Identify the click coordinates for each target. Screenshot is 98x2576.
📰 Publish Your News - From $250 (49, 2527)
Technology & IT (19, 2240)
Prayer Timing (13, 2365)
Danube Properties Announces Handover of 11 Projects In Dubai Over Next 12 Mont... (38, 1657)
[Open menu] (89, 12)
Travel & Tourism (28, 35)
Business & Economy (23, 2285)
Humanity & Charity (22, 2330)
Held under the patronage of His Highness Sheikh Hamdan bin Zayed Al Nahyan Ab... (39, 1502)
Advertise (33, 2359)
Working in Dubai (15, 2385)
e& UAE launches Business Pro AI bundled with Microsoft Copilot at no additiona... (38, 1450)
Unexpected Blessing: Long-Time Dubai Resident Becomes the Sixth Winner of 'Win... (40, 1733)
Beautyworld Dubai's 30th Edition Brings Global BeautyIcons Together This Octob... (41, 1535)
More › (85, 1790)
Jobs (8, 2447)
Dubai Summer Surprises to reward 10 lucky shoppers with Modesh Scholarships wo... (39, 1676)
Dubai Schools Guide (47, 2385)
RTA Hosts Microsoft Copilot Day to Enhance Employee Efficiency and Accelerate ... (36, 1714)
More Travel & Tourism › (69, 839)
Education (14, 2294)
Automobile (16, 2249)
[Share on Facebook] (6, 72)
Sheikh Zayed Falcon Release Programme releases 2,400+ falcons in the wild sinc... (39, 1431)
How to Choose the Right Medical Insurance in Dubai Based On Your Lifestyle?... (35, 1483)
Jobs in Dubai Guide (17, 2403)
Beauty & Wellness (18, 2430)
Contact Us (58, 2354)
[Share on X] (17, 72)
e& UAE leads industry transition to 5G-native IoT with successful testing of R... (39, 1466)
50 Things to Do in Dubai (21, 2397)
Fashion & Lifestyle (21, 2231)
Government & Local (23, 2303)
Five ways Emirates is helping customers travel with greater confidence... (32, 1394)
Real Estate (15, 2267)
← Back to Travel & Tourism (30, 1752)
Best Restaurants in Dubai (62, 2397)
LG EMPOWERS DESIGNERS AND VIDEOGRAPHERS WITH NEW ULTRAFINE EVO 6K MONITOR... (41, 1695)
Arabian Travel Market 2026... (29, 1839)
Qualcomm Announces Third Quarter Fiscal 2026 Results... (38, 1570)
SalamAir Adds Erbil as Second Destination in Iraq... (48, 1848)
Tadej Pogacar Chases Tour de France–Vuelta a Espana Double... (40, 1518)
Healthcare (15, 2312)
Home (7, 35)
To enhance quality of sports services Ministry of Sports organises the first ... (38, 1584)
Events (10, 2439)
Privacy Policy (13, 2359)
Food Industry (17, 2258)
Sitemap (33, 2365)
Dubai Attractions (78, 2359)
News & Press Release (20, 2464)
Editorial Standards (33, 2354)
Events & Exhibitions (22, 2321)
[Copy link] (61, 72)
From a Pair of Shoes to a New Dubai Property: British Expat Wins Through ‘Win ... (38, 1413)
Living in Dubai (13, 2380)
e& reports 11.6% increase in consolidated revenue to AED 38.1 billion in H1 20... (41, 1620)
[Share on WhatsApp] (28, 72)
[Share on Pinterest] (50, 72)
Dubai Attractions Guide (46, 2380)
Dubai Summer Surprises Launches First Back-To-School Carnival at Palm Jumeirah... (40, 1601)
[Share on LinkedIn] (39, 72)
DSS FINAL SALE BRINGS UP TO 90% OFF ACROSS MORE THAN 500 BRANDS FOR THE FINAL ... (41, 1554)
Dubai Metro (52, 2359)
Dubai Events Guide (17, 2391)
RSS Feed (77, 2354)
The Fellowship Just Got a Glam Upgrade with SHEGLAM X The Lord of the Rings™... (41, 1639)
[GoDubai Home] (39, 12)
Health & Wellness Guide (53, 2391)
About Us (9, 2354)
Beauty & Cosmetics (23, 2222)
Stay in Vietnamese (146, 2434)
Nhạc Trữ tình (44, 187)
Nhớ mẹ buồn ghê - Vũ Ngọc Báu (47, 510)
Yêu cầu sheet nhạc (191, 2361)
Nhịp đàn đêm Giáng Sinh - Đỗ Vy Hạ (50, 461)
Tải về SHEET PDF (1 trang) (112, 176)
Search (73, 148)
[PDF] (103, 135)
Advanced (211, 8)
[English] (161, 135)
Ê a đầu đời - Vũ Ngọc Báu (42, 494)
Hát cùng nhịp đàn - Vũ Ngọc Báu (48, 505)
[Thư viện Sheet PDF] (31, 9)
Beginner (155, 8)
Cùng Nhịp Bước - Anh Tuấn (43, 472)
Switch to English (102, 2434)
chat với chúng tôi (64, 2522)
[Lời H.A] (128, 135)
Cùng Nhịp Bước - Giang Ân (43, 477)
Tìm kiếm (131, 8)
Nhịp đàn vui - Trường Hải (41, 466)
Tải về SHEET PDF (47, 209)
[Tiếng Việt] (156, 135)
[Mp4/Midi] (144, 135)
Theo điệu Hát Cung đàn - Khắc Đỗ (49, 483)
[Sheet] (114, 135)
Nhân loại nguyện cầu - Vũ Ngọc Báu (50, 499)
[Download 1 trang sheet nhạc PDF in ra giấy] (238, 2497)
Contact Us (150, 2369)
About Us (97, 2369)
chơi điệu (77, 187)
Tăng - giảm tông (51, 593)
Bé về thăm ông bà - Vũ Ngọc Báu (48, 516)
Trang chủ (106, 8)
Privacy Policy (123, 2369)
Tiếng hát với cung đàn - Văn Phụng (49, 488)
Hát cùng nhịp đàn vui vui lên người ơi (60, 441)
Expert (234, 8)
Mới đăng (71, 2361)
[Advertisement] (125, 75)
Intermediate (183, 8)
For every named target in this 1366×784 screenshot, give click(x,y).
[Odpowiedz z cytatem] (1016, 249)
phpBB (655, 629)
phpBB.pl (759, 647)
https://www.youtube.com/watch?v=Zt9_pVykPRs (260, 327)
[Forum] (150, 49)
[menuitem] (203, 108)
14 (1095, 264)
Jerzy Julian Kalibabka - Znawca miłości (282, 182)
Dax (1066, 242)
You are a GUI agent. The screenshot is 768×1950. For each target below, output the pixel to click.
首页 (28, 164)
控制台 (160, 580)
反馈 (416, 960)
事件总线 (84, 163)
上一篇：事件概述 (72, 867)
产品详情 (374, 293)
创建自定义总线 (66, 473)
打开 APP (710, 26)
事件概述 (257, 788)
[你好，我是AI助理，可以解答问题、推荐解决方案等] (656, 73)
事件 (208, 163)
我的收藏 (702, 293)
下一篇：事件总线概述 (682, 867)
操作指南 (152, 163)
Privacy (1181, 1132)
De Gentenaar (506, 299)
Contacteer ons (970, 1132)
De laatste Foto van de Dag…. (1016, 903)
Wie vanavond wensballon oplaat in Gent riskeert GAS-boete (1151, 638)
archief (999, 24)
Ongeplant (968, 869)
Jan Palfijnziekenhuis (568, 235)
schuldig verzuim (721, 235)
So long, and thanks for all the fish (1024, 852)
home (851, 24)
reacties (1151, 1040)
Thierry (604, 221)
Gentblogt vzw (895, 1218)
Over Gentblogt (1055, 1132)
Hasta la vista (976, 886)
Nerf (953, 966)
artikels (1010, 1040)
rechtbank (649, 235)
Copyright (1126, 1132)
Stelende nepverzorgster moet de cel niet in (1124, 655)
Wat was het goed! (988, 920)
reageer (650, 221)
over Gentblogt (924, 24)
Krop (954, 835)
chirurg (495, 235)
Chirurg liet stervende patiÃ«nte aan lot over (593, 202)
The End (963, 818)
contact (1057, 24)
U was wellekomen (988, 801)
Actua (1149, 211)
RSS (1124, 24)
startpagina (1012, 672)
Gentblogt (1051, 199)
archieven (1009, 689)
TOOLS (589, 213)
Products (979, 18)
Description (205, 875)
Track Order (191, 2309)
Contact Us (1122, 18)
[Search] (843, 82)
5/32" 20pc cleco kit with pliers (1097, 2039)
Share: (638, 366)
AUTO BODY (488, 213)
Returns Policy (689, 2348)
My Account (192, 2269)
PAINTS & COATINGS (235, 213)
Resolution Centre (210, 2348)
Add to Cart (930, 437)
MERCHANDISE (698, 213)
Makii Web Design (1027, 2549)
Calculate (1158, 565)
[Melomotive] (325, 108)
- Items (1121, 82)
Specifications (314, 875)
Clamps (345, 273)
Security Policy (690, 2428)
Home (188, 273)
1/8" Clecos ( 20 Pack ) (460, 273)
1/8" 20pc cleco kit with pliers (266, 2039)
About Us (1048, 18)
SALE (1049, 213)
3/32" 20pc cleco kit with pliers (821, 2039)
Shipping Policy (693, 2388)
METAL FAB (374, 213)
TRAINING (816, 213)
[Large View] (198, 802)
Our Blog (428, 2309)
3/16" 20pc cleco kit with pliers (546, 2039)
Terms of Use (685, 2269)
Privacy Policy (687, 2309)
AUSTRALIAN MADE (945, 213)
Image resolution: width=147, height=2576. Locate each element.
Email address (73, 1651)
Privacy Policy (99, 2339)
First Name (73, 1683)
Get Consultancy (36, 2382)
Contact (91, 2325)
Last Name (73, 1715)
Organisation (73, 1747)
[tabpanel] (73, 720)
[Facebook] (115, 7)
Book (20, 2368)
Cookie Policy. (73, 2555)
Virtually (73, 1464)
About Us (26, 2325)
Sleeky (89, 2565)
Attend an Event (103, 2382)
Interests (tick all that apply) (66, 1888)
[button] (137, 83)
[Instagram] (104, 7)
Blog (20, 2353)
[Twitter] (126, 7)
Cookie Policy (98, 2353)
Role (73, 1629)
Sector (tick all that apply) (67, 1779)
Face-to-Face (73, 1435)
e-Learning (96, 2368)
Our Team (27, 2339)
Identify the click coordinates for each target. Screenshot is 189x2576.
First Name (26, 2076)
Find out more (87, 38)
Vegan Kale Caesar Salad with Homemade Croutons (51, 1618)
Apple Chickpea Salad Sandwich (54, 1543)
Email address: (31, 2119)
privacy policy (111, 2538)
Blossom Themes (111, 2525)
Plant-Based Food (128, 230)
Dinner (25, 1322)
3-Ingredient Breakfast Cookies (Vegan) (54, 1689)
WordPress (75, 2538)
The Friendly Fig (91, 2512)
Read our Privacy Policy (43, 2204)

▸ **Exercise aim**:
Every line from the start of the listing through the line with "Working in Dubai (15, 2385)" should be reproduced exactly, and no other line.

▸ **Solution**:
Identify the click coordinates for each target. Screenshot is 98x2576.
📰 Publish Your News - From $250 (49, 2527)
Technology & IT (19, 2240)
Prayer Timing (13, 2365)
Danube Properties Announces Handover of 11 Projects In Dubai Over Next 12 Mont... (38, 1657)
[Open menu] (89, 12)
Travel & Tourism (28, 35)
Business & Economy (23, 2285)
Humanity & Charity (22, 2330)
Held under the patronage of His Highness Sheikh Hamdan bin Zayed Al Nahyan Ab... (39, 1502)
Advertise (33, 2359)
Working in Dubai (15, 2385)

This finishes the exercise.